Pemegang kekuasaan tertinggi di kerajaan atau Kapuangan ini disebut : To umposarong sarong, to umpotekken tekken yaitu Puang Makale di Makale, Puang Sangalla’ di Sangalla’ dan Puang Mengkendek di Mengkendek.

Meskipun ketiga Kerajaan atau Kapuangan ini sudah berdiri sendiri, tetapi tetap diikat oleh satu ikrar yang disebut Totirindu Batu Lalikan, yang artinya, meskipun sudah menjadi tiga daerah tetapi tetap satu dan saling membantu, yang dalam ungkapan Toraja disebut: Disanga bendan Basse Tallu Lembangna tang sipaaran tengkona, digente’ tulangda’ pandan lipu, tirindu batu lalikan, tang siisian salagana, pada umpoada’ ada’na, pantan umpobisara bisaranna, tonang sipeniroan nenne’ sikalumanta’, kedenni to unnussa’ balatana turunan diparimata.
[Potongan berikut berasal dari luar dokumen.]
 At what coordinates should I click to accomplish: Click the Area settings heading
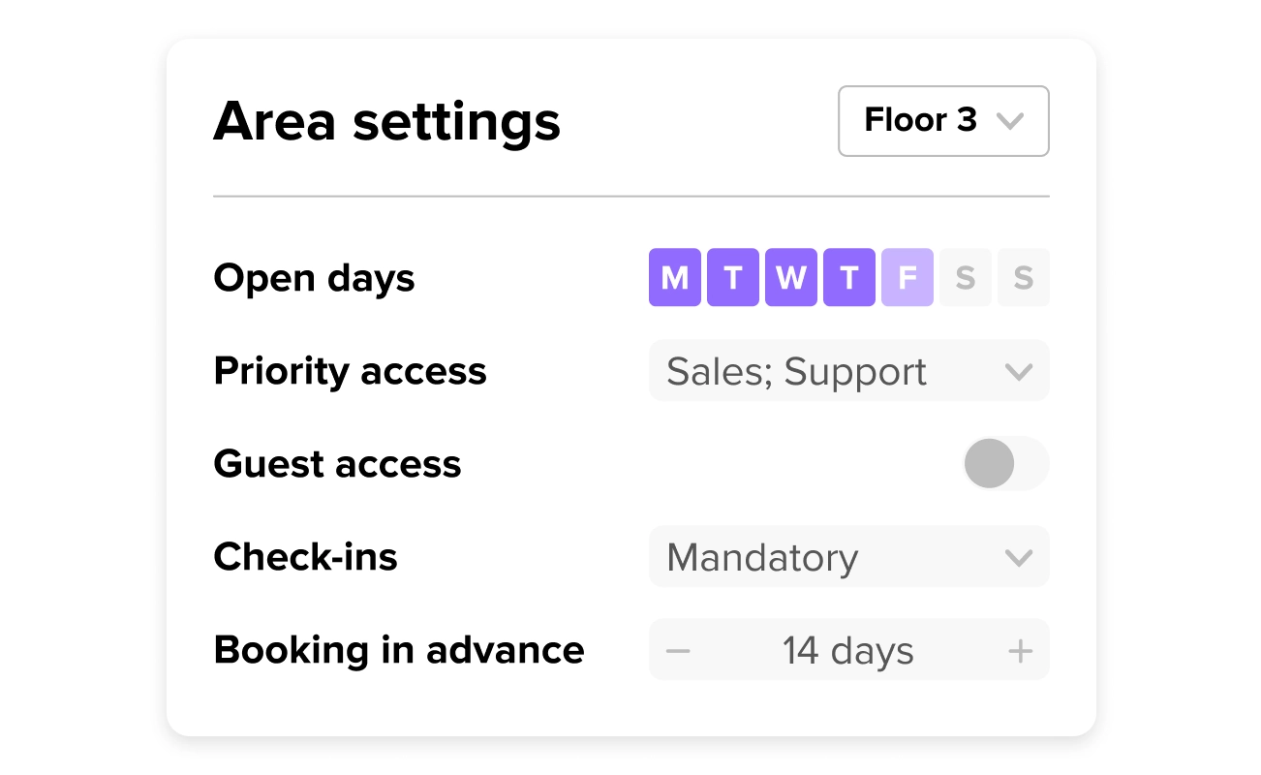pyautogui.click(x=386, y=122)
Ketiga Kerajaan atau Kapuangan ini sudah tercantum dalam buku sejarah Indonesia untuk mata pelajaran Rangkuman Pengetahuan umum Lengkap ( RPUL ) Tingkat Sekolah Dasar yang menyangkut tentang Kerajaan-Kerajaan yang pernah ada di Nusantara.

Nama Basse Kakanna diberikan kepada daerah atau wilayah Makale yang mempunyai makna sebagai saudara tertua, karena makale mempunyai wilayah yang paling luas serta penduduk yang paling banyak dibandingkan dengan sangalla’ dan mengkendek.

Pemberian nama basse kakanna kepada wilayah Makale diputuskan dalam suatu Kombongan Kalua’ atau musyawarah akbar yang dihadiri oleh seluruh rakyat Tallu Lembangna dengan mengadakan sayembara yang disebut Lumbaya Padang yaitu semacam Timbangan yang terbuat dari tumpukan puluhan atau ratusan batang kayu buangin raksasa, yang dijejer atau disusun dan diikat sedemikian rupa sehingga menyerupai Timbangan Raksasa.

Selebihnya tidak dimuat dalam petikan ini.